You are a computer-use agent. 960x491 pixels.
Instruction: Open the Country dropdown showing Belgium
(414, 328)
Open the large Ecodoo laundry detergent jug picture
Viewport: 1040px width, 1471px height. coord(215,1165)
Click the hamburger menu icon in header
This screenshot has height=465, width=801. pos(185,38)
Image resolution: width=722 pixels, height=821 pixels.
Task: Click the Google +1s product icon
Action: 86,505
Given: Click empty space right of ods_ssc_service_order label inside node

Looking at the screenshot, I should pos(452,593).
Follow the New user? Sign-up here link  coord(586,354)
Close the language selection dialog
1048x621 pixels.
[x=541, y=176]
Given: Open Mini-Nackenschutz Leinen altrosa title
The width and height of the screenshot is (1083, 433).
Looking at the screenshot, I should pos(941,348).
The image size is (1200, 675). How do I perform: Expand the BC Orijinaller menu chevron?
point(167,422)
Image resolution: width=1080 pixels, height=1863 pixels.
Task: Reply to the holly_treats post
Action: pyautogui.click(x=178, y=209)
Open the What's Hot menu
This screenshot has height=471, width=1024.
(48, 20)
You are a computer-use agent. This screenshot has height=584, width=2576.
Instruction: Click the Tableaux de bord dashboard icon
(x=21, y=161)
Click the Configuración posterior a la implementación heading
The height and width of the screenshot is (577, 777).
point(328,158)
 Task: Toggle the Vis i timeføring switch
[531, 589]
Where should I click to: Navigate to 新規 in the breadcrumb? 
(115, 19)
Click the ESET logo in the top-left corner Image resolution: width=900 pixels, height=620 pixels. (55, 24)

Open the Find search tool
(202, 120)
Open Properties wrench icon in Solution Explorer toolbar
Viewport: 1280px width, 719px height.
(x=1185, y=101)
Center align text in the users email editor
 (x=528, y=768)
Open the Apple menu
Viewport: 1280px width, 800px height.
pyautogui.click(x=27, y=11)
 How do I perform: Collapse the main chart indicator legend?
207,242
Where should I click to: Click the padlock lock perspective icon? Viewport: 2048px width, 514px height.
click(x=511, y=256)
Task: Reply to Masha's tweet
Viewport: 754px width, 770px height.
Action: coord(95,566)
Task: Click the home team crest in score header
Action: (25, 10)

....

YOUR GOAL
Return the material above in full, word for word.

ANSWER FOR THE TASK
You are a computer-use agent. 960x491 pixels.
Instruction: Open the Country dropdown showing Belgium
(414, 328)
Open the large Ecodoo laundry detergent jug picture
Viewport: 1040px width, 1471px height. coord(215,1165)
Click the hamburger menu icon in header
This screenshot has height=465, width=801. pos(185,38)
Image resolution: width=722 pixels, height=821 pixels.
Task: Click the Google +1s product icon
Action: 86,505
Given: Click empty space right of ods_ssc_service_order label inside node

Looking at the screenshot, I should pos(452,593).
Follow the New user? Sign-up here link  coord(586,354)
Close the language selection dialog
1048x621 pixels.
[x=541, y=176]
Given: Open Mini-Nackenschutz Leinen altrosa title
The width and height of the screenshot is (1083, 433).
Looking at the screenshot, I should pos(941,348).
The image size is (1200, 675). How do I perform: Expand the BC Orijinaller menu chevron?
point(167,422)
Image resolution: width=1080 pixels, height=1863 pixels.
Task: Reply to the holly_treats post
Action: pyautogui.click(x=178, y=209)
Open the What's Hot menu
This screenshot has height=471, width=1024.
(48, 20)
You are a computer-use agent. This screenshot has height=584, width=2576.
Instruction: Click the Tableaux de bord dashboard icon
(x=21, y=161)
Click the Configuración posterior a la implementación heading
The height and width of the screenshot is (577, 777).
point(328,158)
 Task: Toggle the Vis i timeføring switch
[531, 589]
Where should I click to: Navigate to 新規 in the breadcrumb? 
(115, 19)
Click the ESET logo in the top-left corner Image resolution: width=900 pixels, height=620 pixels. (55, 24)

Open the Find search tool
(202, 120)
Open Properties wrench icon in Solution Explorer toolbar
Viewport: 1280px width, 719px height.
(x=1185, y=101)
Center align text in the users email editor
 (x=528, y=768)
Open the Apple menu
Viewport: 1280px width, 800px height.
pyautogui.click(x=27, y=11)
 How do I perform: Collapse the main chart indicator legend?
207,242
Where should I click to: Click the padlock lock perspective icon? Viewport: 2048px width, 514px height.
click(x=511, y=256)
Task: Reply to Masha's tweet
Viewport: 754px width, 770px height.
Action: coord(95,566)
Task: Click the home team crest in score header
Action: (25, 10)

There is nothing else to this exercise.